THE TASK:
Please write out every record below exactly as it stands.

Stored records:
BEGIN
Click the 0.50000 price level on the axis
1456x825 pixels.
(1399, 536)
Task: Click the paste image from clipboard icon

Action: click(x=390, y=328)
END
RESULT OF THE EXERCISE:
Click the 0.50000 price level on the axis
1456x825 pixels.
(1399, 536)
Task: Click the paste image from clipboard icon

Action: click(x=390, y=328)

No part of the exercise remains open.